§ Document text:
○ ○ ○ ○ ○ ○ ○

Delay-Compensated Stiffness Estimation for Robot-Mediated Dyadic Interaction
Mingtian Du, Suhas Raghavendra Kulkarni, Bernardo Noronha, Domenico Campolo
TL;DR
The paper tackles the challenge of inaccurate stiffness perception in robot-mediated dyadic therapy caused by network-induced haptic delays. It introduces a delay-compensated stiffness estimator derived from quasi-static equilibrium and implements it with Normalised Weighted Least Squares to filter dynamic bias. Through H-MAN based experiments simulating téléoperation, the Naive estimator's performance degrades with delay, while the proposed NWLS method maintains accurate stiffness tracking up to 320 ms of delay. The approach promises improved fidelity of remote haptic perception, enabling reliable stiffness assessments in rehabilitative networks.

○ ○ ○ ○ ○ ○ ○

§ Records shown:
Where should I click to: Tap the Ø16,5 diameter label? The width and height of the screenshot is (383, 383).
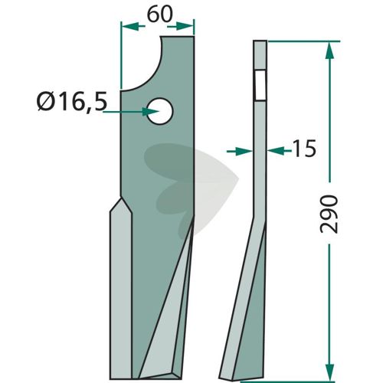pyautogui.click(x=72, y=102)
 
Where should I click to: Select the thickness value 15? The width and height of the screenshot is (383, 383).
pyautogui.click(x=304, y=149)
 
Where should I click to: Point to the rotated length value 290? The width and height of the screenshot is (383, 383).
pyautogui.click(x=329, y=214)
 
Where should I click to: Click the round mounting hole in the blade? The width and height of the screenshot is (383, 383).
pyautogui.click(x=160, y=111)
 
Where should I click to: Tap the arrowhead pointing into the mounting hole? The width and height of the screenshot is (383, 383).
pyautogui.click(x=150, y=112)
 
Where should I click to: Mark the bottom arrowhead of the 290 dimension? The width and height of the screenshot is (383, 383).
pyautogui.click(x=329, y=372)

○ ○ ○ ○ ○ ○ ○

§ Exercise instructions:
Translate this sentence from the stiffness estimation summary into Spanish: "The approach promises improved fidelity of remote haptic perception, enabling reliable stiffness assessments in rehabilitative networks."

§ Output of the task:
El enfoque promete una mayor fidelidad de la percepción háptica remota, lo que permite evaluaciones fiables de la rigidez en redes de rehabilitación.